• [What to work on] Restate every record word for word, without the pictures.

Stored data
- - -

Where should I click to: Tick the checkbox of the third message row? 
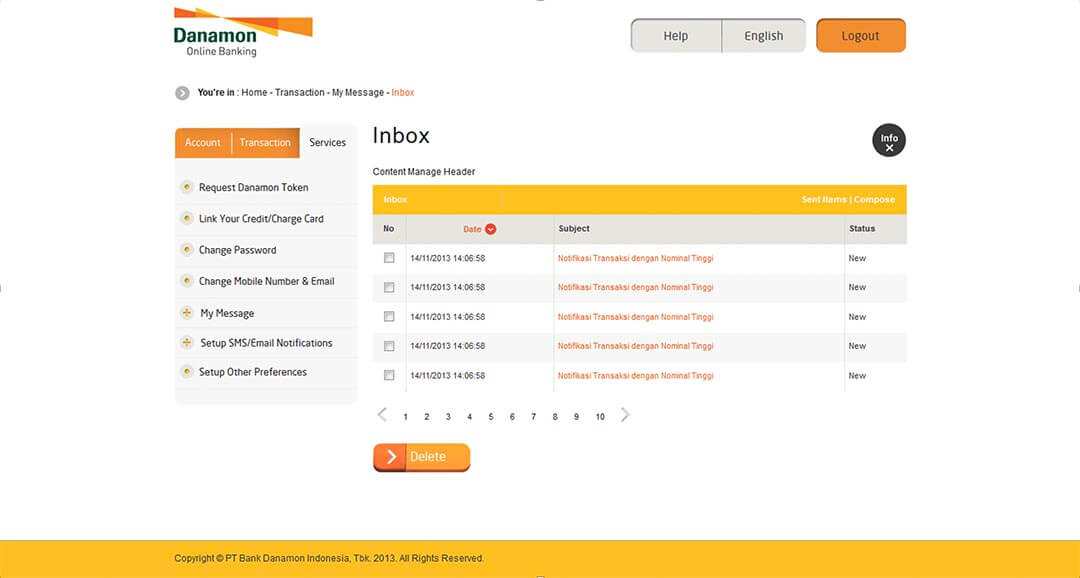pos(389,316)
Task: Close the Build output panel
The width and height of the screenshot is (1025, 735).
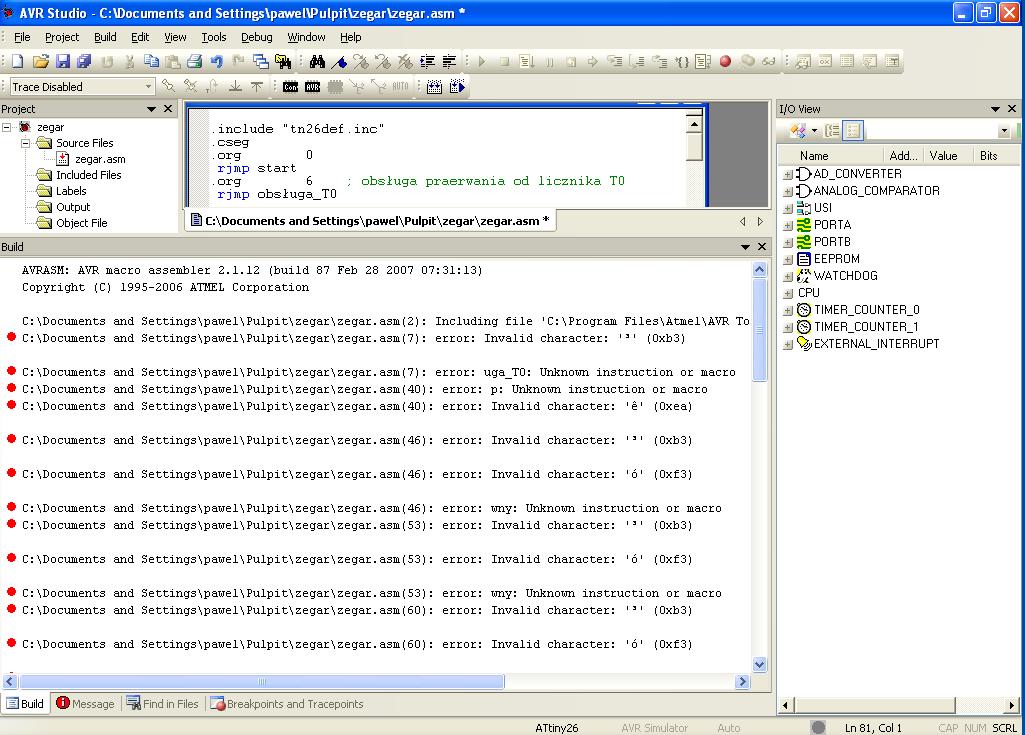Action: (760, 247)
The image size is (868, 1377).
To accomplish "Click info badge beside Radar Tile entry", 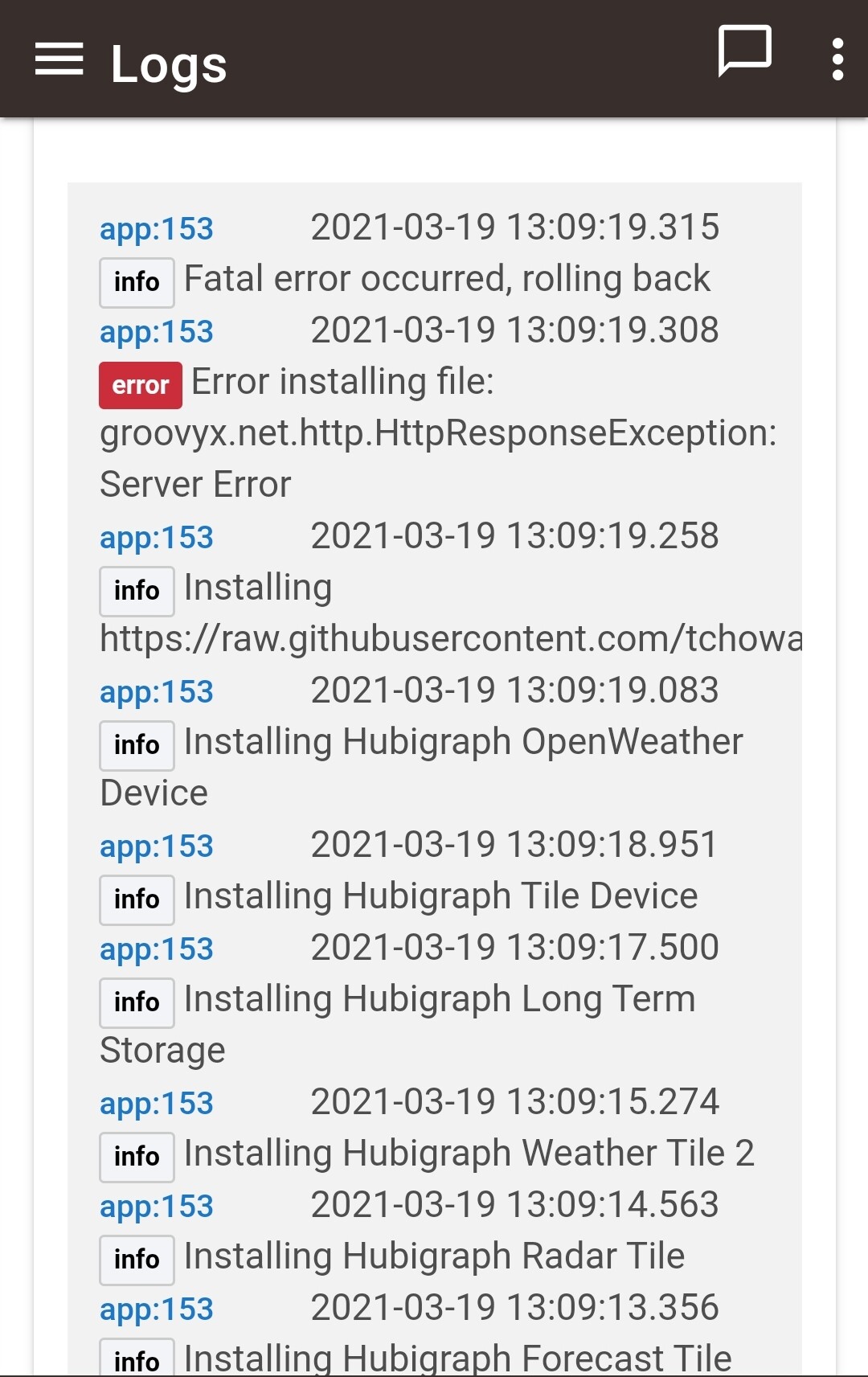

- - -

• [Exercise response]
Where should I click to: Tick the checkbox of the third message row? 
pos(389,316)
Task: Close the Build output panel
The width and height of the screenshot is (1025, 735).
Action: (760, 247)
The image size is (868, 1377).
To accomplish "Click info badge beside Radar Tile entry", 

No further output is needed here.